Methods: We obtained 30 distinct tissue sample cohorts, including a pan-cancer cohort (N = 1,260) from biobanks in Australia, with the remainder (N = 6,265) being largely single-cancer cohorts from centres in North America, Europe and Australia. We quantified 9,051 proteins across 7,525 tissue samples encompassing 57 cancer subtypes, using data-independent acquisition mass spectrometry (DIA-MS). From this we developed ProCanFL, a deep learning-based FL model that is trained on multiple simulated local sites using samples from the pan-cancer cohort and 90% of the 29 other cohorts. We simulated four local sites. The first site was fixed and housed the proteomic data and histopathology labels of the pan-cancer cohort, while sites 2-4 contained data from random combinations of the 29 cohorts. This randomization process was repeated 10 times to create 10 cohort allocations. A local model was trained at each site and the global model incorporated parameter updates from the local models.

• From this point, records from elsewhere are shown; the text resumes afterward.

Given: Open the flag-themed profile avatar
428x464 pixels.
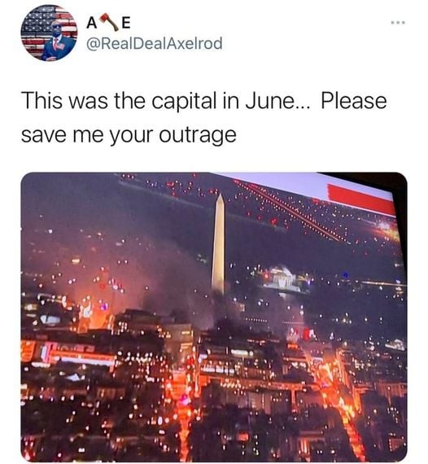Looking at the screenshot, I should 49,33.
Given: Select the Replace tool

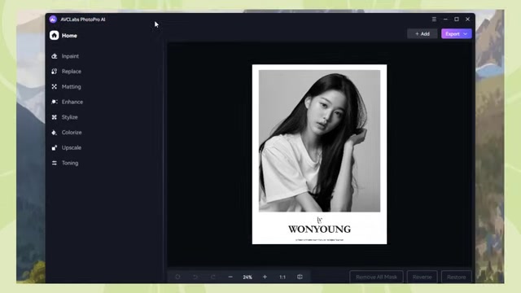Looking at the screenshot, I should coord(66,72).
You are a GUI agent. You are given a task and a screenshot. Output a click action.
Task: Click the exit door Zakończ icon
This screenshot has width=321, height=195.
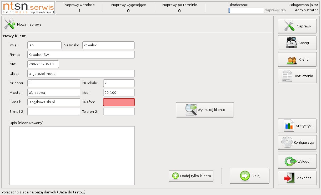(290, 178)
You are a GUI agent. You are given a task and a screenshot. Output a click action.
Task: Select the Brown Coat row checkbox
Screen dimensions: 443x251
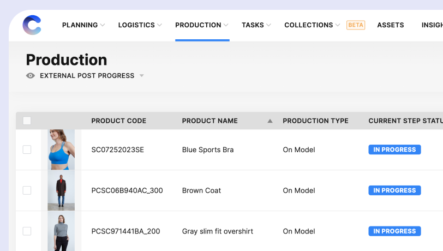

Results: We used a hold-out test set (10% of the 29 cohorts) to evaluate the performance of individual local models in predicting 15 cancer subtypes for which a minimum number of samples were represented in the proteomic dataset. The average accuracy across the four sites, evaluated on the unseen samples in the test set was 0.68±0.14. After application of ProCanFL, the global model had a significantly enhanced predictive performance, achieving an accuracy of 0.97±0.01.
Conclusion: We demonstrated that FL enables a global model to be trained using local model updates from multiple decentralized sites containing private data, achieving high performance in cancer subtype prediction. Our study underscores the potential role of FL in the biomedical domain, where data sharing among global consortium members is often limited by several barriers, including country-specific data regulations. Further, the prediction accuracy from the FL model can be improved as more local sites and data are added. By harnessing the full wealth of large global datasets while keeping local data behind firewalls, FL offers a promising solution for developing omic foundation models and advancing the future of digital health.